§ **What is expected**
Where does "radio" appear in the data? Return each line that holds it.

Stored data entries
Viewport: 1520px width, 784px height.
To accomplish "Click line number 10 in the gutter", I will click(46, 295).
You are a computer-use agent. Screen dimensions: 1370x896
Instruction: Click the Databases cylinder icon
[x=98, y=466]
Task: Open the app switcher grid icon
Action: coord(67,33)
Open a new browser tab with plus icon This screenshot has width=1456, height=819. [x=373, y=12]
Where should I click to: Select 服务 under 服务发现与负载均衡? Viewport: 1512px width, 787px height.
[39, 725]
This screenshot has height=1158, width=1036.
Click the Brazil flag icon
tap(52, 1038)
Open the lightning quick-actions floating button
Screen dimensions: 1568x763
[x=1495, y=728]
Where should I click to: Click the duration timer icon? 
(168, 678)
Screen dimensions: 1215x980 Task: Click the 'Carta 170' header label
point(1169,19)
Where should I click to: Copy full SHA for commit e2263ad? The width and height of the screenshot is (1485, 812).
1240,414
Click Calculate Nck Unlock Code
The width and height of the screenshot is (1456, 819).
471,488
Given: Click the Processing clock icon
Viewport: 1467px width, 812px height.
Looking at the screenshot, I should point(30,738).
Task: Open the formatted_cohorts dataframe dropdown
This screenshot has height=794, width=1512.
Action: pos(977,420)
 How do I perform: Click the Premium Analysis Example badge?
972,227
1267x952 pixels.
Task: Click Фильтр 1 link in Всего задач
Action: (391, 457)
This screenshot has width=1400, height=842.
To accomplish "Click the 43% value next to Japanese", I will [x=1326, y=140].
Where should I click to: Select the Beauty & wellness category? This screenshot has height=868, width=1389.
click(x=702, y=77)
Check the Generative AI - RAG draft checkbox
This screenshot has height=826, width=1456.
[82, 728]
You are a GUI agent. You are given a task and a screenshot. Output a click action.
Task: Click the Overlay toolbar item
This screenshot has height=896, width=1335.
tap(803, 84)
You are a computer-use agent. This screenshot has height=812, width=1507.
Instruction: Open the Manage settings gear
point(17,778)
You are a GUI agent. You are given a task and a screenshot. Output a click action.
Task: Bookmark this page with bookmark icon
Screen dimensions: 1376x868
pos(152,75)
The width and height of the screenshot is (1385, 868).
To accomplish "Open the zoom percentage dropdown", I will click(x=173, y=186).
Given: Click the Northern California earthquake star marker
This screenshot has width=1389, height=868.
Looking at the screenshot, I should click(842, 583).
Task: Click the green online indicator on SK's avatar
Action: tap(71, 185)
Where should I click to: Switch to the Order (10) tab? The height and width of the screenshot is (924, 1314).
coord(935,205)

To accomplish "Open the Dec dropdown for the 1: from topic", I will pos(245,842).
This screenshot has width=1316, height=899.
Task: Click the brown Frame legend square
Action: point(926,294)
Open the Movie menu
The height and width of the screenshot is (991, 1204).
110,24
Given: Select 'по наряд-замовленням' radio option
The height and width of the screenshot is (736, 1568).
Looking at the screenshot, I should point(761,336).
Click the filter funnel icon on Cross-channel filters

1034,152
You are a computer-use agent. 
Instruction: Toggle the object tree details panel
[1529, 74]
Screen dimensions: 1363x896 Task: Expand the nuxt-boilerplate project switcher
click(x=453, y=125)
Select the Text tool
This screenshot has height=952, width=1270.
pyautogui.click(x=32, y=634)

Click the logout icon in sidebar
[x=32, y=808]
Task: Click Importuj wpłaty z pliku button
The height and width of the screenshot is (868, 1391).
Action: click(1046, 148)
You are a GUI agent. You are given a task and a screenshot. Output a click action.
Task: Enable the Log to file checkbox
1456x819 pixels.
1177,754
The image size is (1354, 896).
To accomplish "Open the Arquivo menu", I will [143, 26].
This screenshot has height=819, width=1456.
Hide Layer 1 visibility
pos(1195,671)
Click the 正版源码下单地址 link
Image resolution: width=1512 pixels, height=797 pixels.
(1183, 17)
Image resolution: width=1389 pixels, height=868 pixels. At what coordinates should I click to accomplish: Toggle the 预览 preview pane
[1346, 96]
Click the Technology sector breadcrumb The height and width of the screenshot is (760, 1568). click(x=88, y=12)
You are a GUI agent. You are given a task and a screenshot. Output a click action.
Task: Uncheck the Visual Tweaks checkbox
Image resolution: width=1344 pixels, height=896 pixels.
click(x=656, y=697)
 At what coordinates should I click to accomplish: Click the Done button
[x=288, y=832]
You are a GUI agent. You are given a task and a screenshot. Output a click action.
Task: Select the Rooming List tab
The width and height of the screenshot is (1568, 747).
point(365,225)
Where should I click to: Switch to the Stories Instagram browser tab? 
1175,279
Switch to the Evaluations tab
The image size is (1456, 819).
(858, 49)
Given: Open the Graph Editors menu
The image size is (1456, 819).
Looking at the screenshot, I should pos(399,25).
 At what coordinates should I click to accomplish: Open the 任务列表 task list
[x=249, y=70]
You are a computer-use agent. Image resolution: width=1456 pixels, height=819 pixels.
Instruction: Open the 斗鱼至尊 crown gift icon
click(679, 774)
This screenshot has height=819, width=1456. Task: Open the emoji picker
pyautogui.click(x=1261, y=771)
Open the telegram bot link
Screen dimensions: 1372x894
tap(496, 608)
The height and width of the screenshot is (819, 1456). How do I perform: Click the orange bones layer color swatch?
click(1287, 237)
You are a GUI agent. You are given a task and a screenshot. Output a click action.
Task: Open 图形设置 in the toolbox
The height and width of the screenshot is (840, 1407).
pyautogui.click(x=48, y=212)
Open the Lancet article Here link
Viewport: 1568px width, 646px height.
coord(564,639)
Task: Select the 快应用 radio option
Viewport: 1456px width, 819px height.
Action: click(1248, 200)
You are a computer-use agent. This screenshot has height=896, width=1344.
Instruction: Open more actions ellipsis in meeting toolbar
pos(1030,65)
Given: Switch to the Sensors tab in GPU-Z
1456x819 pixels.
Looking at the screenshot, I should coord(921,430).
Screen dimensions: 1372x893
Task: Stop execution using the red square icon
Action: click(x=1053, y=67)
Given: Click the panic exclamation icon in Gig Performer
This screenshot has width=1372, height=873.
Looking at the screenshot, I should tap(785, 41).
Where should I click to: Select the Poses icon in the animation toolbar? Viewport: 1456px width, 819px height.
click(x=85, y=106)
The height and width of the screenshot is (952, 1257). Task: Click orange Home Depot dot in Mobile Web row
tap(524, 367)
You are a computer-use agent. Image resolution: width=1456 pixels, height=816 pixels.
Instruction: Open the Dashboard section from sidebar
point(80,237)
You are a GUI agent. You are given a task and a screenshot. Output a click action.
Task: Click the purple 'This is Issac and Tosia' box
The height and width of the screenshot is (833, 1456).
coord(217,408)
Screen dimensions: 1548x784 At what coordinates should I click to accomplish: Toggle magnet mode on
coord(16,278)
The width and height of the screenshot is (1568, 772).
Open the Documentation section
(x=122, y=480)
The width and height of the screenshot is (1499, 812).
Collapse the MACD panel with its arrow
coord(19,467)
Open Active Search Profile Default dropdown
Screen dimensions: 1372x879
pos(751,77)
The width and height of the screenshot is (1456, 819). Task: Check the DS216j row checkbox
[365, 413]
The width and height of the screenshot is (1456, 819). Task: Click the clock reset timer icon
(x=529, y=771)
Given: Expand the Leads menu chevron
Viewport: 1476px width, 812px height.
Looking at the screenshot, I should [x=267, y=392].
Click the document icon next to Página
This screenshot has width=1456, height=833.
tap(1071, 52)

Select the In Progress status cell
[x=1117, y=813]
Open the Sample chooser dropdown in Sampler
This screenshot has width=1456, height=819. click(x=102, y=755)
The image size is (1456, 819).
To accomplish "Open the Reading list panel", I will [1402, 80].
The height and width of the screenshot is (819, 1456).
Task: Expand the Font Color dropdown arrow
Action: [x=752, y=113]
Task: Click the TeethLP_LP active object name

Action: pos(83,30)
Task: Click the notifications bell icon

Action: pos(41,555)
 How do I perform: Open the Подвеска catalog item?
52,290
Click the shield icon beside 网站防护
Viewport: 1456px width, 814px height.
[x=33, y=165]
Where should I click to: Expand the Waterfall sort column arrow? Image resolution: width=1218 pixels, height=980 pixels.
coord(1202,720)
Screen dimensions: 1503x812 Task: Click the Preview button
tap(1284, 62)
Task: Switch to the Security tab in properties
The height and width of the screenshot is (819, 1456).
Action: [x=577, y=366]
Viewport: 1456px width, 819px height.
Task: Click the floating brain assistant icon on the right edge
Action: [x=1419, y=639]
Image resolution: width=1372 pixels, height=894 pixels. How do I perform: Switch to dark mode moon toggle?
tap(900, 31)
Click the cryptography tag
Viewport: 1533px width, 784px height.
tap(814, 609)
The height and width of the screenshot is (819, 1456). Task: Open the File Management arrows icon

§ **The answer**
Given: Select 'по наряд-замовленням' radio option
Task: Select the 快应用 radio option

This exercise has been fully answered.